A case of hyperthermia under general anesthesia in a patient with this syndrome secondary to cystinosis has been reported. After the event, malignant hyperthermia was considered unlikely and pyrexia, which developed during a subsequent nonmalignant hyperthermia-triggering anesthetic, was treated successfully with acetaminophen. Avoid drugs eliminated mainly by the renal system. Remember that some drugs, such as certain antibiotics or neuromuscular relaxant drugs, may require dosage adjustment. Succinylcholine is not contraindicated except in the presence of hyperkaliemia. Uremic patients may be more sensitive to the central depressant effect of benzodiazepines and opioids.

Those associated with renal tubular acidosis:

Periodic Paralysis (PP): Congenital abnormality in membrane electrolyte conductance leading to episodic muscle weakness.

Lightwood Syndrome: Nonhereditary form of primary tubular acidosis presenting with hypercalcemia, hypercalciuria, and nephrocalcinosis.

Albright-Butler Syndrome: Patients present with renal tubular acidosis, nephrocalcinosis, and renal failure. Hypokalemia with muscle weakness and periodic paralysis is frequent. Polyuria, vomiting, and dehydration lead to fluid and electrolyte imbalances.

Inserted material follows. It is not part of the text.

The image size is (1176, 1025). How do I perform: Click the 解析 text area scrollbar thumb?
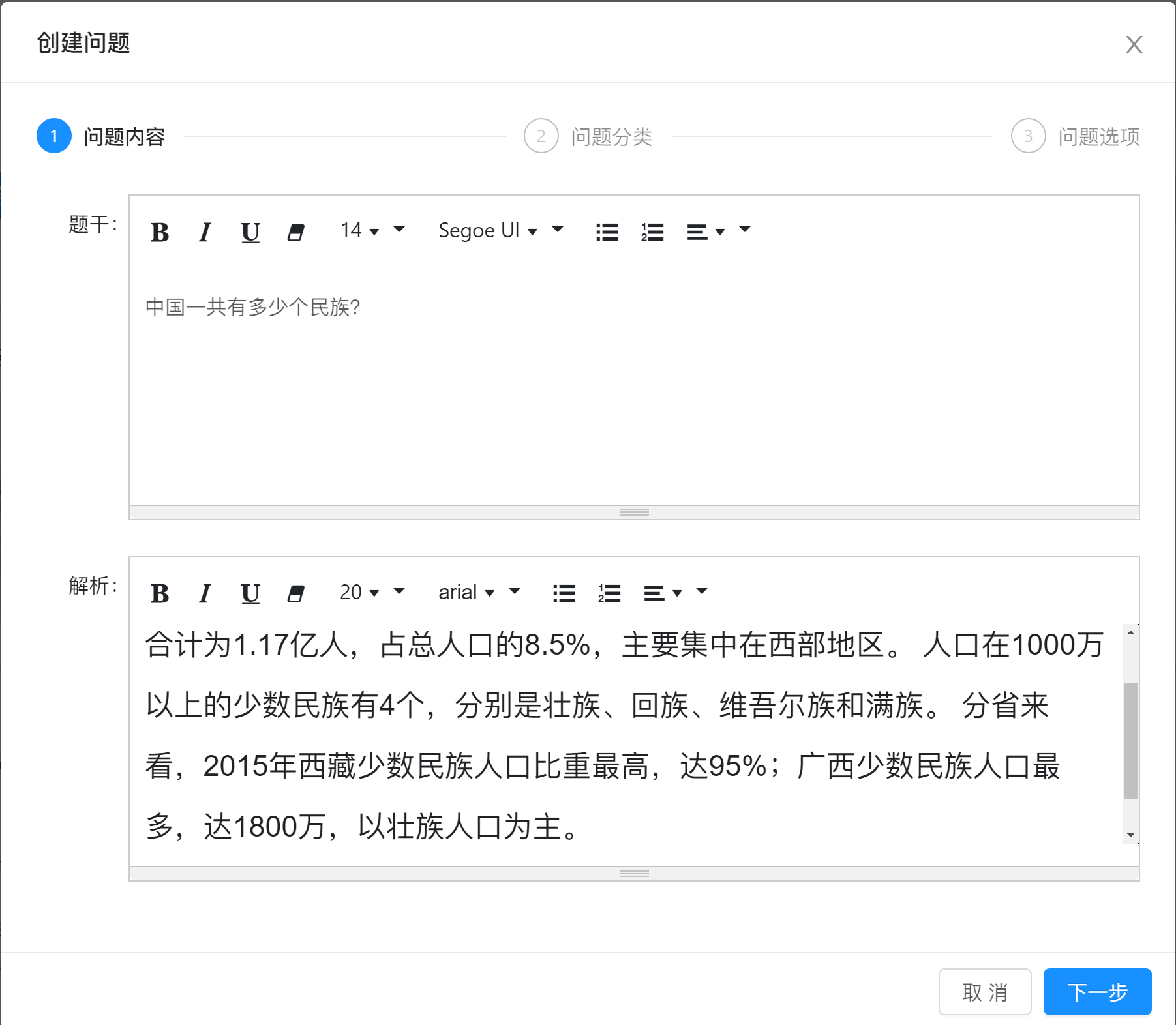1130,740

Adenosine Deaminase Deficiency: Heterogeneous systemic disorder caused by deficiency of adenosine deaminase resulting primarily in severe combined (cellular and humoral) immunodeficiency but also systemic abnormalities.

Gitelman Syndrome: Inherited renal tubular defect resulting in urinary loss of magnesium, sodium, potassium, and chloride with otherwise normal kidneys.

Lowe Syndrome: Genetically transmitted polymalformative syndrome characterized by the association of ocular problems with renal dysfunction and mental retardation.

Phosphoenolpyruvate Carboxykinase Deficiency: Congenital metabolic disease leading to a defect in gluconeogenesis.

Propionic Acidemia: Inborn error of metabolism affecting the mitochondrial catabolism of valine and isoleucine; untreated resulting in ketoacidosis, lethargy, coma, and finally death.

Pyruvate Carboxylase Deficiency: Mitochondrial disease impairing synthetic pathways and leading to hypoglycemia and severe lactic acidosis.

Tyrosinemia: Elevated blood tyrosine levels are present in several clinical entities. The term tyrosinemia is used to describe several syndromes. In general, the association of liver and renal failure, marked edema, epistaxis, and distinctive cabbage-like odor are characteristic of the disease.